Regular “live” press telebriefings continued throughout the anthrax and West Nile epidemics. America’s top print and broadcast media attended these sessions, getting updates from CDC scientists and the opportunity to ask questions.
Ogilvy PR helped CDC reach its communications goals by responding to the media’s need for information and ready access to spokespersons, thus creating a better understanding of the anthrax and West Nile Virus epidemics.

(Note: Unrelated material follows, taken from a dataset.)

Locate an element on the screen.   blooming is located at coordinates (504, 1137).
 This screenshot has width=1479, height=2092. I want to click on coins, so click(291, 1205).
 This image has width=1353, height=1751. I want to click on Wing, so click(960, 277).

The media briefings educated Americans about anthrax and West Nile Virus, alleviated public fear, built public confidence in the government’s commitment to disease prevention and fostered enhanced relations between the media and CDC. As a result, informed coverage appeared in all of the top-tier national and local media outlets, including all TV networks, The Wall Street Journal, New York Times, USA Today, Los Angeles Times, The Washington Post and nationwide local radio and TV stations. In addition, all of the wire services (Associated Press, Reuters and Knight-Ridder) provided informed coverage, resulting in wide pickup by local newspapers.
The anthrax VNR delivered impressive results for CDC: monitoring services confirmed more than 400 prime newscasts.
Ogilvy PR distributed the West Nile Virus PSAs to state health departments who, in turn, marketed the PSA to local stations. In August alone (a high West Nile Virus prevalence month for many states), CDC monitored 1,430 PSA plays in affected states.
 Research showed that Ogilvy PR’s management of these epidemics for CDC met its objectives. CDC was positioned as the major source of public health information on anthrax and West Nile. The public became very quickly aware of these epidemics and precautionary measures. American public awareness of CDC’s role in public health was raised. CDC was perceived as one of the most credible sources for disease prevention/health promotion information.